- _Kaynak Metin_:
********************
Emsal Mahkeme Kararı İstanbul Bölge Adliye Mahkemesi 14. Hukuk Dairesi 2018/1714 E. 2020/178 K. 20.02.2020 T.

Görüntülediğiniz mahkeme kararı kesinleşmiş bir karardır.

T.C.
BÖLGE ADLİYE MAHKEMESİ
14. HUKUK DAİRESİ
DOSYA NO: 2018/1714
KARAR NO : 2020/178
T Ü R K M İ L L E T İ A D I N A
İ S T İ N A F K A R A R I
İNCELENEN KARARIN
MAHKEMESİ: … 18. ASLİYE TİCARET MAHKEMESİ
TARİHİ : 12/07/2018
NUMARASI : 2018/352 E. 2018/892K.
DAVANIN KONUSU: Ticaret Sicil Memurunun Kararına İtiraz
Taraflar arasında görülen itiraz davasının ilk derece mahkemesince yapılan yargılaması sonucunda, ilamda yazılı nedenlerle davanın reddine ilişkin verilen karara karşı davacı vekili tarafından istinaf kanun yoluna başvurulması üzerine dairemize gönderilmiş olan dava dosyası incelendi.
********************
- _Verilen Materyal_:

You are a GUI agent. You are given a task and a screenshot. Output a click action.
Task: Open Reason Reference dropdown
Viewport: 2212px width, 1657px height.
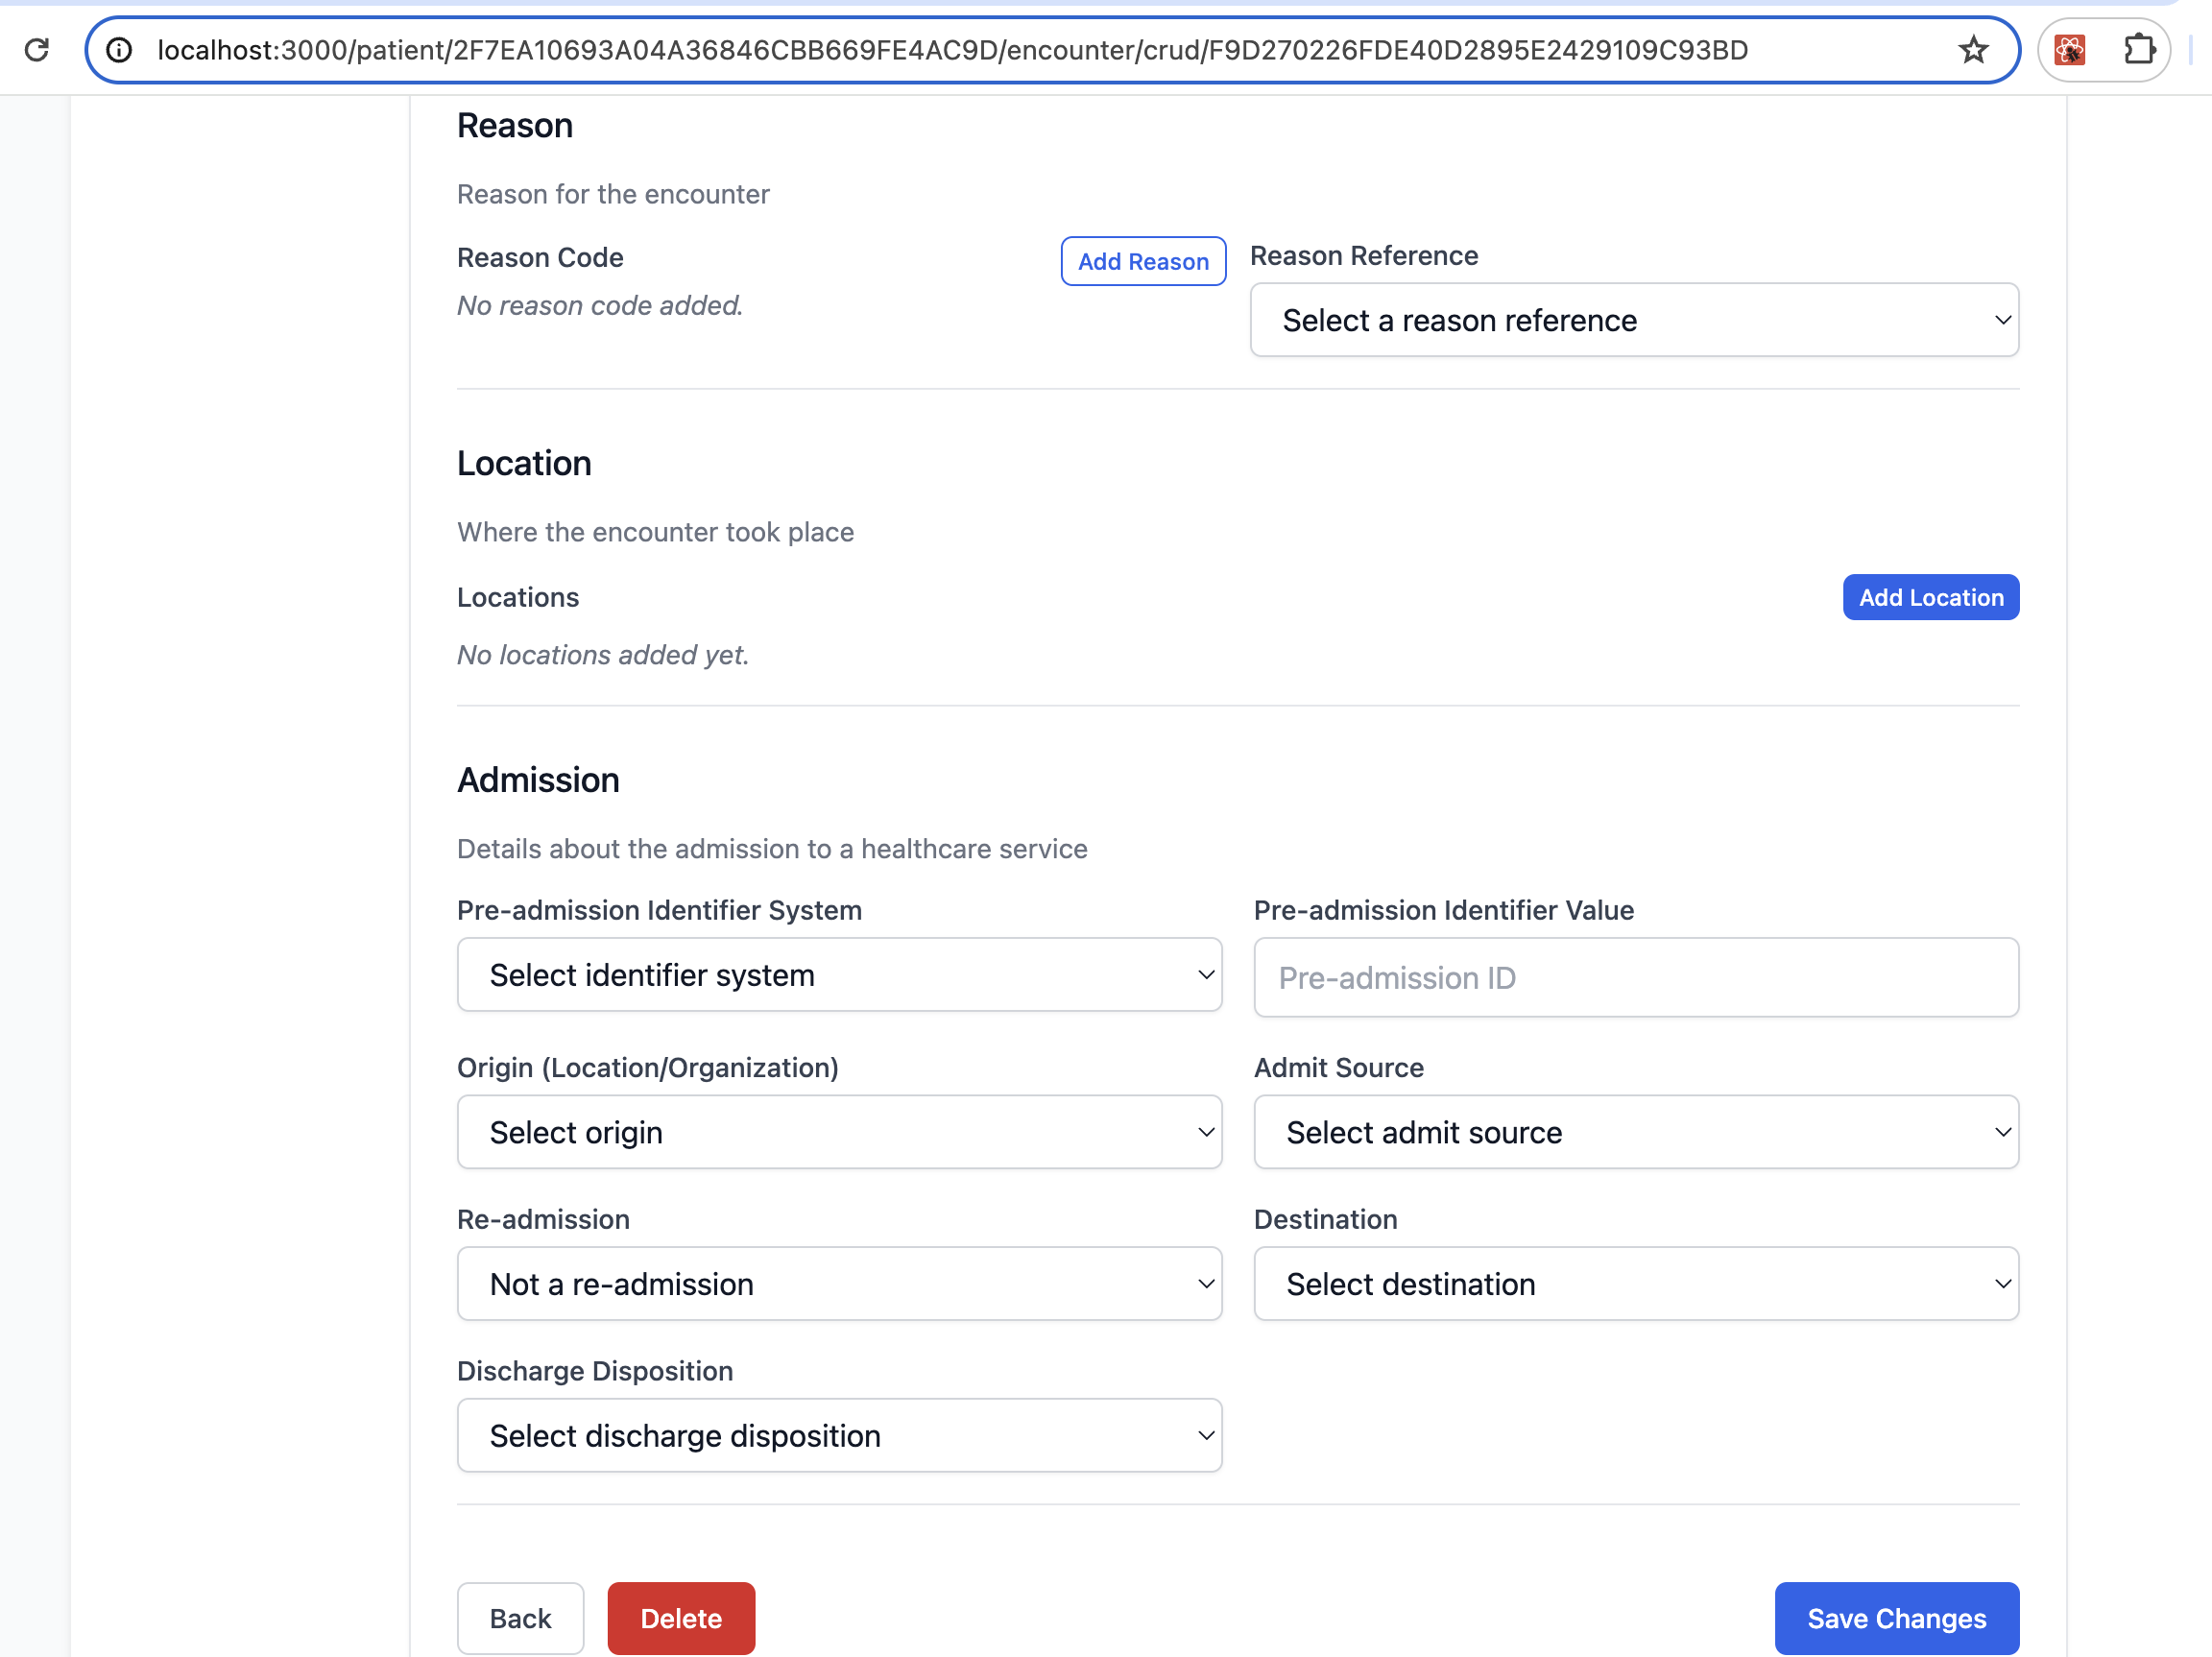1634,320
********************
- _Görevler_:
• a. Aşağıdaki ifadelerin istinaf kararı metniyle uyumlu olup olmadığını belirtiniz. Her ifade için evet veya hayır deyiniz ve bu sonucu belirleyen sözcükleri metinden aynen aktarınız: (i) İncelenen kararı veren mahkeme 18. Asliye Ticaret Mahkemesidir. (ii) İstinaf kanun yoluna davalı vekili başvurmuştur. (iii) Davanın konusu, ticaret sicil memurunun kararına itirazdır.
• b. İstinaf kararı metnini, son cümlesinden sonra aynı üslupla sürdürünüz.

- _Nihai Yanıtlar_:
• a.
(i) Evet: “MAHKEMESİ: … 18. ASLİYE TİCARET MAHKEMESİ”
(ii) Hayır: “davacı vekili tarafından istinaf kanun yoluna başvurulması”
(iii) Evet: “DAVANIN KONUSU: Ticaret Sicil Memurunun Kararına İtiraz”

• b.
TARAFLARIN İDDİA VE SAVUNMALARININ ÖZETİ
Davacı vekili dava dilekçesinde özetle; müvekkili şirketin …’nin 2017 yılına ait olağan genel kurul toplantısının 04.04.2018 tarihinde yapıldığını, şirket hissedarlarından … vekili …n sunmuş olduğu vekaletnamelerin geçerlik şartını taşımadığının tespit edilerek söz konusu hissedarın toplantıya usulüne uygun olarak katılmadığının tutanağa bağlandığını, toplantıya katılmadığı tespit edilmiş bulunan …’ın oy adedinin sehven tutanağa eklendiğini ve yönetim kurulu üyelerinin seçimine ilişkin kararların “584.369 olumsuz oya karşılık 657.681 olumlu oyla ve oybirliğiyle” ifadesiyle tutanağa geçirildiğini, toplantının 657.681 payın katılımıyla açıldığı ve gerçekleştirildiğini, 584.369 oyun toplantıya katılmadığının belli olduğunu, hazirun cetvelinde 584.369 hisse sahibi …’ın katılmamış olması dolayısıyla imzası bölümüne de olumsuz anlamda çizgi çekilmiş olduğunu, şirketin toplam 1.250.000 hisseden oluştuğunu, 645.666 hisse sahibi büyük hissedar … ile 12.015 hisse sahibi …’ın toplantıya, katıldığını yani toplam oyların %52,6’sını temsilen ve oyçokluğu ile toplantı ve karar nisabını sağlayarak ilgili kararları aldığını, kararın tescili talebinin davalı sicil müdürlüğünce reddedildiğini belirterek, İstanbul Ticaret Sicilinin11.04.2018 tarihli tescil red işleminin iptaline, 04.04.2018 tarihli şirket genel kurul toplantısı ile 05.04.2018 tarihli yönetim kurulunun seçimine ilişkin kararların tesciline, yargılama giderleri ile vekalet ücretinin karşı taraf üzerinde bırakılmasına karar verilmesini talep ve dava etmiştir.Davalı vekili cevap dilekçesinde özetle; tescil edilmeyen herhangi bir karara karşı tescilin iptali davası açılamayacağını, davanın mahiyeti gereği bir iptal davası olduğunu, dolayısıyla şirkete karşı açılması gerektiğini, müvekkiline husumet yöneltilemeyeceğini belirterek davanın reddine, yargılama giderleri ve vekalet ücretinin davacıya tahmiline karar verilmesini talep etmiştir.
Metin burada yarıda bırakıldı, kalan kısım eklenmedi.